Structure-Based Deep Learning Framework for Modeling Human-Gut Bacterial Protein Interactions.

Abstract

Background: The interaction network between the human host proteins and the proteins of the gut bacteria is essential for the establishment of human health, and its dysregulation directly contributes to disease development. Despite its great importance, experimental data on protein-protein interactions (PPIs) between these species are sparse due to experimental limitations. Methods: This study presents a deep learning-based framework for predicting PPIs between human and gut bacterial proteins using structural data.

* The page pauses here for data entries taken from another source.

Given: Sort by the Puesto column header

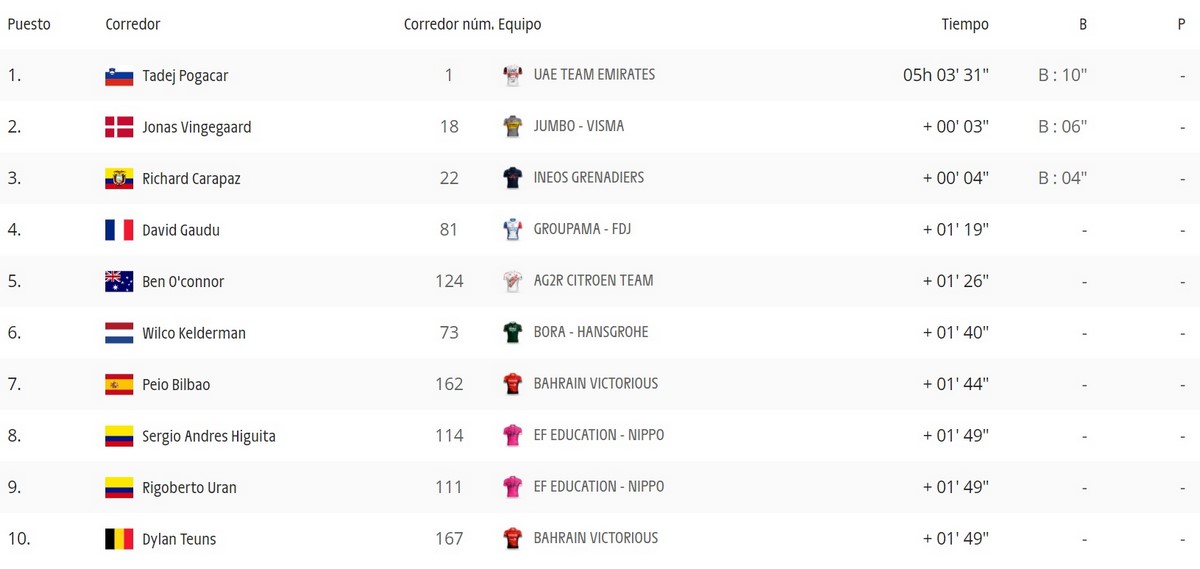Looking at the screenshot, I should click(x=29, y=24).
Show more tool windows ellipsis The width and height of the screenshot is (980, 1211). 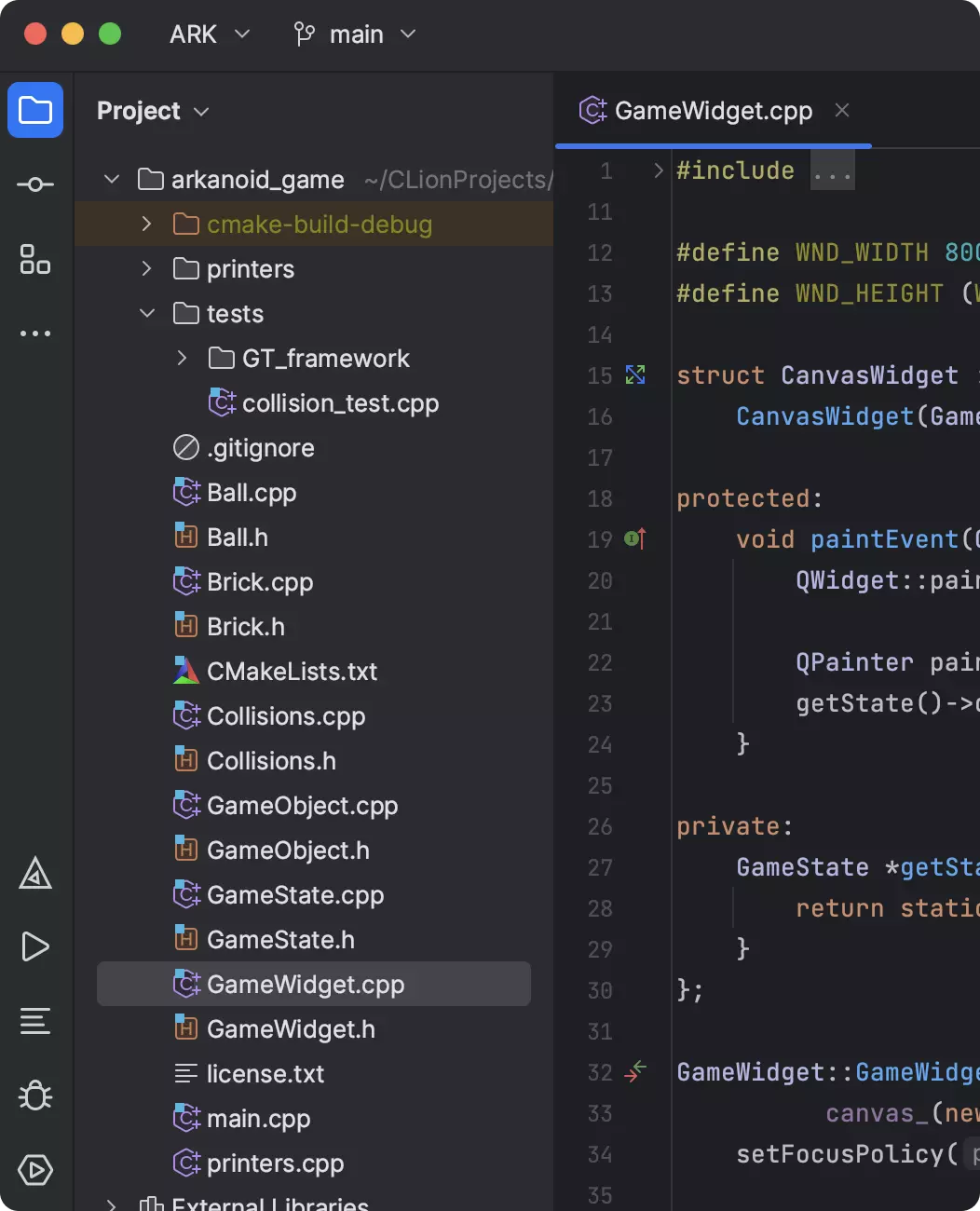[x=35, y=333]
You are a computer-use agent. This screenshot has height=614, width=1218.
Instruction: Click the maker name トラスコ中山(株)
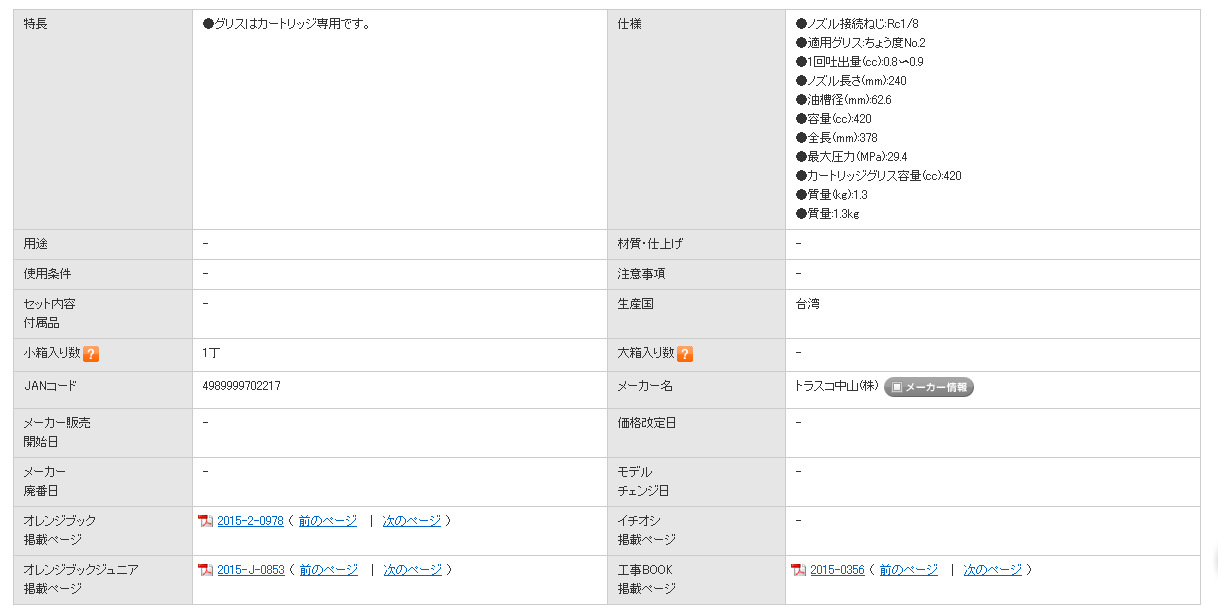click(x=837, y=386)
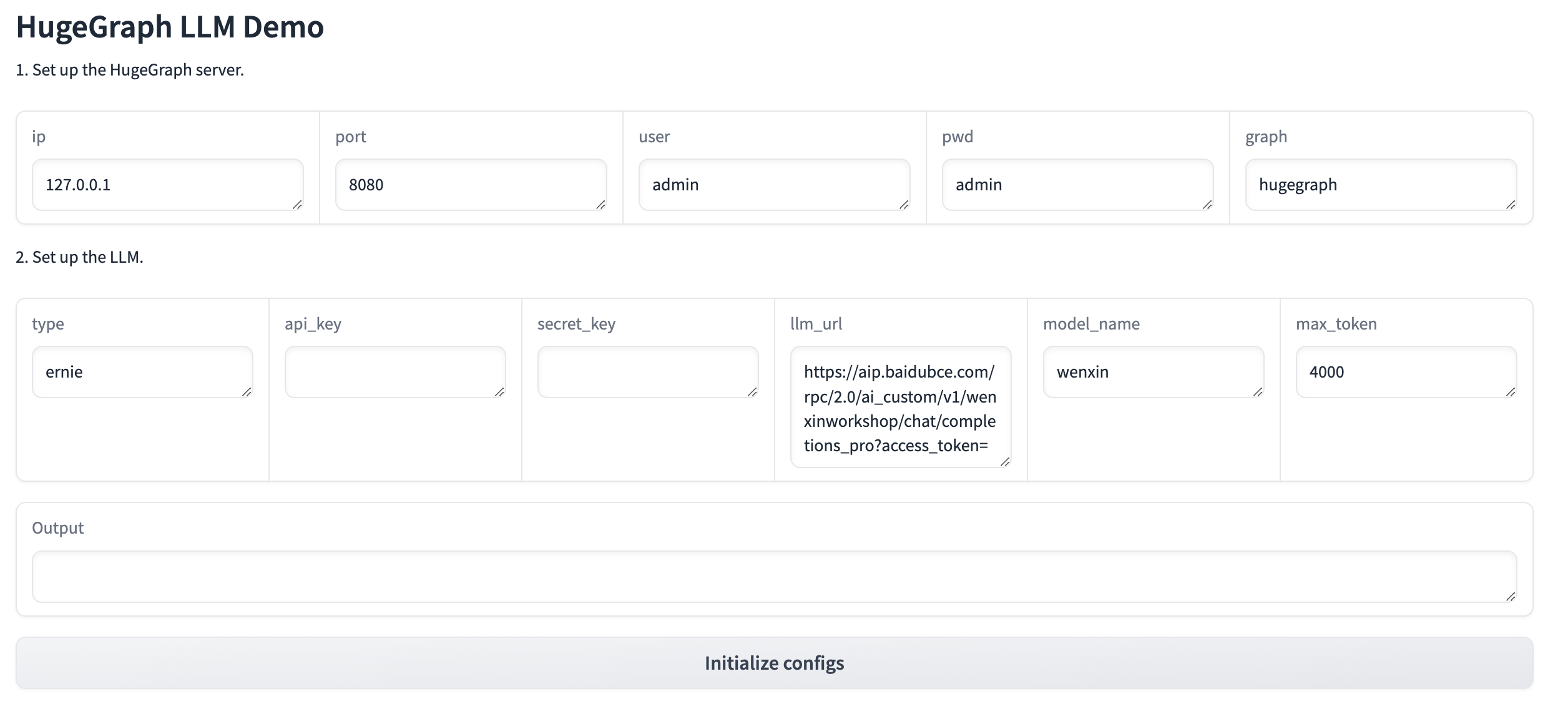Image resolution: width=1568 pixels, height=714 pixels.
Task: Click the empty secret_key textbox
Action: [x=648, y=372]
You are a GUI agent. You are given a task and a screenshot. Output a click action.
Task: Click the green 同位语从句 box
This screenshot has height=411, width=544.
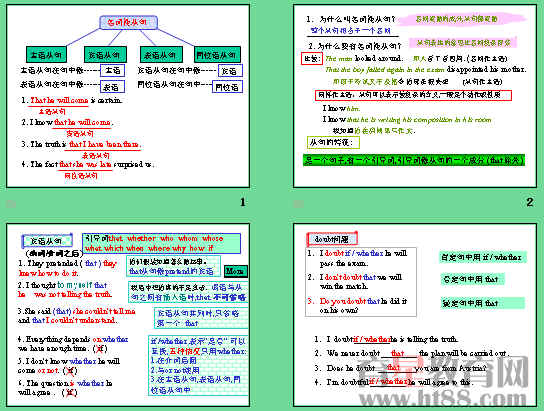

The framework leverages graph-based protein representations and variational autoencoders (VAEs) to extract structural embeddings from protein graphs, which are then fused through a Bi-directional Cross-Attention module to predict interactions. The model addresses common challenges in PPI datasets, such as class imbalance, using focal loss to emphasize harder-to-classify samples. Results: The results demonstrated that this framework exhibits robust performance, with high precision and recall across validation and test datasets, underscoring its generalizability. By incorporating proteoforms in the analysis, the model accounts for the structural complexity within proteomes, making predictions biologically relevant. Conclusions: These findings offer a scalable tool for investigating the interactions between the host and the gut microbiota, potentially yielding new treatment targets and diagnostics for disorders linked to the microbiome.